Theresa Matauaina Fitzpatrick (born 25 February 1995) is a New Zealand rugby union player. She was a member of the Black Ferns champion 2017 and 2021 Rugby World Cup squads. She has also represented New Zealand in rugby sevens; she won gold medals at the 2020 Summer Olympics in Tokyo and at the 2018 Commonwealth Games and Rugby World Cup Sevens. She played for the Blues Women in the 2022 Super Rugby Aupiki season.

Rugby career

2016 
Fitzpatrick represents New Zealand in rugby sevens. She made her sevens debut at the 2016 USA Women's Sevens. She was named in the sevens squad for the 2016 Summer Olympics.

2017–2021 
Fitzpatrick was named in the 2017 Women's Rugby World Cup squad and was part of the winning team of the 2019 Women's Rugby Super Series.

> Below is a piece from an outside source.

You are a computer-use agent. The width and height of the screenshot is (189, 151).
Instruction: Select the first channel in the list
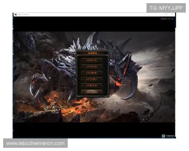[x=92, y=60]
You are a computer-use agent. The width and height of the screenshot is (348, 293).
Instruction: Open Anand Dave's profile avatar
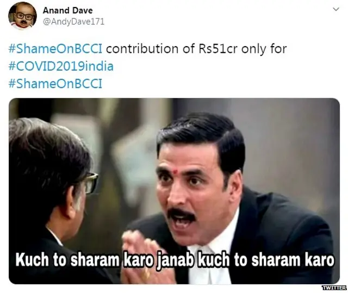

On 3 November 2021, She was named in the Blues squad for the inaugural Super Rugby Aupiki competition.

2022 
Fitzpatrick was named in the Blues starting line up for their first game against Matatū, they won 21–10. She also started in their 0–35 thrashing by the Chiefs Manawa in the final round.

Fitzpatrick was named in the Black Ferns Sevens squad for the 2022 Commonwealth Games in Birmingham. She won a bronze medal at the Commonwealth Games.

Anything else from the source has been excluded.